KPMG’s investigation into its work for the Guptas, accused by a public watchdog of improperly influencing government contracts, did not identify any evidence of illegal behaviour or corruption. But it did find that work done for Gupta family firms “fell considerably short of KPMG’s standards”, the auditor said in a statement.
It became the third global firm to be damaged by work carried out for the Indian-born brothers, after public relations agency Bell Pottinger – whose British business collapsed this week – and consultancy McKinsey.
Both Zuma and the Guptas deny wrongdoing and say they are victims of a politically motivated witch-hunt.
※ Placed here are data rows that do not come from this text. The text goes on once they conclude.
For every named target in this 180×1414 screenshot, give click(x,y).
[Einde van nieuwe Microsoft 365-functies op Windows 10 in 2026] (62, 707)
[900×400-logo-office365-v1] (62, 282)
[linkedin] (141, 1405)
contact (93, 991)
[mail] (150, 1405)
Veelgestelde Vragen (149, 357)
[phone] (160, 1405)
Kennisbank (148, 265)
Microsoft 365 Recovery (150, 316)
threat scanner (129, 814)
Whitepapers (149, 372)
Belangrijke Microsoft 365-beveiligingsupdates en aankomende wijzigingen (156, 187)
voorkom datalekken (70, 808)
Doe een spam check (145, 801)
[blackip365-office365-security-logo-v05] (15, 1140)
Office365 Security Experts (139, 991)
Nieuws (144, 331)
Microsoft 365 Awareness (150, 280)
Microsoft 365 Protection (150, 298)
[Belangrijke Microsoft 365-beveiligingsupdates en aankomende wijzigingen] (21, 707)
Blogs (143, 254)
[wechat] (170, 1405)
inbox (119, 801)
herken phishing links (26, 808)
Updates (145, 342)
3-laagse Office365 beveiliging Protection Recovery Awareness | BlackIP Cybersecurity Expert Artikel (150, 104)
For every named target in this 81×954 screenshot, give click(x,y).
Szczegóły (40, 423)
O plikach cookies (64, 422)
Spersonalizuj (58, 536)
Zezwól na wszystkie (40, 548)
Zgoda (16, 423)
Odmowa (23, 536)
The Guptas and their companies have not been charged with any crime, but the scandal is one of many that have dogged the Zuma presidency.
“This has been a painful period and the firm has fallen short of the standards we set for ourselves, and that the public rightly expects from us,” KPMG’s new South African CEO Nhlamu Dlomu said.
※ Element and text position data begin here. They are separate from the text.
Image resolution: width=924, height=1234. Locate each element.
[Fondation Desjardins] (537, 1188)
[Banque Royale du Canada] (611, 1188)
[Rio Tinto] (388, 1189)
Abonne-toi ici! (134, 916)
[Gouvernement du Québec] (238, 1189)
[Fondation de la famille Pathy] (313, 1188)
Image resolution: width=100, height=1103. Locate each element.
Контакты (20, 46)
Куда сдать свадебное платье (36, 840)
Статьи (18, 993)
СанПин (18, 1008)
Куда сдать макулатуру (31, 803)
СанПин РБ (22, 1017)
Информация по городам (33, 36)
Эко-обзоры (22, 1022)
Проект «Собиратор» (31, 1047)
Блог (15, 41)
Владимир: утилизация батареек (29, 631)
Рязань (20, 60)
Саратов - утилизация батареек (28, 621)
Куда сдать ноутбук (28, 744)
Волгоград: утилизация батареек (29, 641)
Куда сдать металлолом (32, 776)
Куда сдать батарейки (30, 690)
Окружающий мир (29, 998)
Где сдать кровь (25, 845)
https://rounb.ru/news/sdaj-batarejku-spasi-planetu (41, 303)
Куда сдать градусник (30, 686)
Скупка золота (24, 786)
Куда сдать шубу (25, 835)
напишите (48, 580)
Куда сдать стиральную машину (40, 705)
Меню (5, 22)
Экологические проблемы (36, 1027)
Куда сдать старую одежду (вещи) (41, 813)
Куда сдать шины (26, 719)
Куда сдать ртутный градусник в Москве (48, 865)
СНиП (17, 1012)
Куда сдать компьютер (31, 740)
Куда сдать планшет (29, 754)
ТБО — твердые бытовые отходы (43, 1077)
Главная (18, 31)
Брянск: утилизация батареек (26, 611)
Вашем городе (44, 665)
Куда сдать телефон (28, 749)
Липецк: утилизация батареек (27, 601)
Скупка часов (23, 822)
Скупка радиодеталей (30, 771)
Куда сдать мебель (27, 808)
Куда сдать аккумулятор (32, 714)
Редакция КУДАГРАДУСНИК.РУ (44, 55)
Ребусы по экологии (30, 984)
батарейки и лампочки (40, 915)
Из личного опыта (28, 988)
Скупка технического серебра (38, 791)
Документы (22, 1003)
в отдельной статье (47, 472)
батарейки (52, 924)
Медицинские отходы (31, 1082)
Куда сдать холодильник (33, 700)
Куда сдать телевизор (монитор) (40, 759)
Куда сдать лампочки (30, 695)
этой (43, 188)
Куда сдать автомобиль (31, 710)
“I want to apologise to the public, our people and clients for the failings that have been identified by the investigation.”
KPMG said it would donate the 40 million rand (2.21 million pounds) it earned in fees from Gupta-controlled firms to charity and refund 23 million rand it earned compiling a controversial report for the South African tax service.
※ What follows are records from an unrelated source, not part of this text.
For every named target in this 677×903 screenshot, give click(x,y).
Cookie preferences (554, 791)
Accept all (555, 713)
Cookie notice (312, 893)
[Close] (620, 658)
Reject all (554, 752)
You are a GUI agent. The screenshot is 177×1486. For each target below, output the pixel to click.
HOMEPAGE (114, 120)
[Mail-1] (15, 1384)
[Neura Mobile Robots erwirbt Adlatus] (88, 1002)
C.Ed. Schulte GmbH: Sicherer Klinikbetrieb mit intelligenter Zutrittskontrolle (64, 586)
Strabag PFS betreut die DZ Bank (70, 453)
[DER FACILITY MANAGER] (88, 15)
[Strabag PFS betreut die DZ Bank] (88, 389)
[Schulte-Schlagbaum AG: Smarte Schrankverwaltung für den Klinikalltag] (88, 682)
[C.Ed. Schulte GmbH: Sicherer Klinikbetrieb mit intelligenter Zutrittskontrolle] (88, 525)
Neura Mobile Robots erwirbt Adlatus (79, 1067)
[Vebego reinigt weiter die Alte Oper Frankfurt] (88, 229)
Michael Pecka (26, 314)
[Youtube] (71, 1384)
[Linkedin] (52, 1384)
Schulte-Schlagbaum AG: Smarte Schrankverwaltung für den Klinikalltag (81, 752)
South African chief executive Trevor Hoole, chairman Ahmed Jaffer, chief operating officer Steven Louw and five senior partners all resigned.
“I absolutely understand that ultimate responsibility lies with me,” Hoole said in a statement.
KPMG is also seeking to take disciplinary action to dismiss Jacques Wessels, the lead partner on audits of Gupta-linked firms, it said. Wessels did not answer a call to his mobile phone seeking comment.
Andrew Cranston, former CEO of KPMG in Russia, has been appointed as interim chief operating officer.
Mmusi Maimane, the leader of the opposition Democratic Alliance, called for a criminal probe.
“While I welcome these resignations, anyone who is involved in state capture must be criminally prosecuted,” said Maimane, using a term denoting illicit outside influence on government decision-making.
“KPMG must be subject to a full investigation both locally and internationally,” he told Reuters.
The audit firm is still under investigation by South Africa’s IRBA, the auditors’ regulatory body. Its lightest sanction is a caution or reprimand; the heaviest would be removal from the auditors’ register, which would have a devastating impact on KPMG’s African business.
The three Gupta brothers, Atul, Ajay and Rajesh, came to South Africa in the early 1990s and built a commercial empire stretching from computers to mining and media.
The family has employed Zuma’s son Duduzane as a director of one of its subsidiaries. The brothers have rejected the public watchdog’s accusations of corruptly influencing Zuma.
The turmoil at KPMG follows the placing into administration of the British arm of Bell Pottinger on Tuesday, after clients deserted it because of a backlash over a racially charged political campaign it ran for the Guptas.
Global consultancy McKinsey is also being investigated by South Africa’s parliament over whether it knowingly let funds from state power utility Eskom be diverted to a Gupta company as a way of securing a $78 million contract to advise Eskom.
McKinsey is carrying out its own investigation, but has denied wrongdoing.
The Gupta scandals have piled pressure on Zuma and opened a deep divide in the ruling African National Congress, the party that has ruled since Nelson Mandela swept to power at the end of apartheid in 1994. It is due to elect a new party leader in December.
David Lewis, chief executive of Corruption Watch, an NGO that has been at the forefront of efforts to expose alleged wrongdoing by the Guptas and those around them, said he doubted that KPMG had really turned over a new leaf.
“Good riddance – it’s great they’ve gone,” he said. “But it’s got to go to the culture of the firm, quite frankly. I doubt that people of that seniority were conducting themselves in a manner that doesn’t reflect the culture of the firm.”